Une adhésion sans cesse repoussée à cause des craintes de certains Etats membres sur la question de l’immigration
Mais c’est précisément les risques d’immigration illégale au long de la frontière qui sépare la Bulgarie et la Turquie qui ont suscité ces dernières années les réserves de l’Autriche au sujet de l’adhésion de la Bulgarie et de la Roumanie à l’espace Schengen. Ce n’est qu’au mois de novembre dernier que Vienne s’est engagé à Budapest à lever son veto face à la demande de ces deux Etats à l’adhésion à l’espace Schengen. Malgré tout, le doute demeura encore jusqu’au dernier moment, dans le contexte où l’extrême droite hollandaise du Parti pour la liberté avait démarré une procédure parlementaire censée stopper le processus d’adhésion de ces deux Etats à l’espace Schengen.
Valentin Naumescu, professeur spécialisé dans les relations internationales à l’Université Babeş-Bolyai de Cluj, explique :
« La Roumanie devait intégrer cet espace de libre circulation depuis belle lurette, depuis le mois de mars 2011 pour être précis. A ce moment déjà, la Roumanie observait scrupuleusement les exigences techniques nécessaires à son adhésion de plein droit. Malheureusement, des situations tenant à divers contextes européens, régionaux ou de politique intérieure ont repoussé à chaque fois la date de cette adhésion. Parfois le gouvernement hollandais, parfois le gouvernement autrichien, d’autres capitales aussi, craignant la montée de l’extrême droite dans leurs pays, ont décidé de retarder à chaque occasion l’adhésion de la Roumanie et de la Bulgarie à l’espace Schengen. Quoi qu’il en soit, la Commission européenne a statué il y a 13 ans de cela que ces deux Etats remplissaient les exigences nécessaires à leur adhésion. »
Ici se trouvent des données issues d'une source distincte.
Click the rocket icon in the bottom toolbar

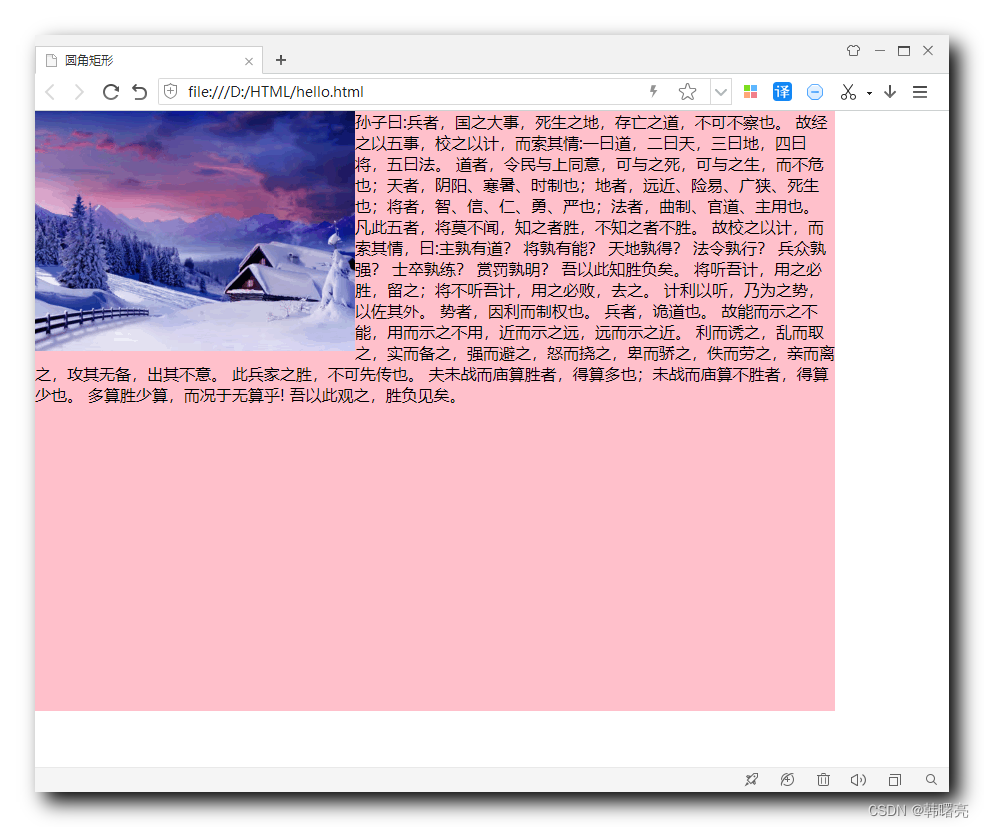coord(751,779)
Une adhésion qui apportera de nombreux avantages, aussi bien aux nouveaux adhérents qu’aux autres Etats membres de l’espace Schengen
Dorénavant, la Roumanie tourne la page et entre de plein exercice dans ses prérogatives de membre entier de l’UE. Même chose pour la Bulgarie. Et Valentin Naumescu salue l’adhésion de cette dernière :
« L’adhésion de la Bulgarie à l’espace Schengen est un pas important. La Grèce est dorénavant rattachée physiquement au reste de l’Union à travers la Bulgarie et la Roumanie. C’est un moment important pour l’économie de l’Union, pour les transporteurs, pour tous les Etats membres. Ecourter les temps de transport des marchandises constitue un élément essentiel pour beaucoup de producteurs et d’exportateurs européens. Une meilleure connexion économique de la région avec le reste de l’Union favorisera les investissements et diminuera les coûts. Mais au-delà des retombées économiques, la qualité d’Etat membre de l’espace Schengen représente un élément de prestige et de crédibilité. »
« Time is money », dit-on. L’adhésion à l’espace Shengen se traduira donc par une amélioration de la productivité des exportateurs roumains, mais donnera aussi un coup de pouce au tourisme de plaisance et d’affaires, au trafic routier et ferroviaire. La Roumanie devient plus compétitive et plus attrayante aux yeux des investisseurs au sein d’un marché économique européen très compétitif. Par ailleurs, les zones de frontière sont vouées à devenir rapidement de véritables hubs commerciaux. En l’absence des frontières, le commerce local transfrontalier est censé se développer sans entraves, ce qui ne manquera pas de développer de nouvelles opportunités sur le marché de travail et d’impacter positivement la croissance économique.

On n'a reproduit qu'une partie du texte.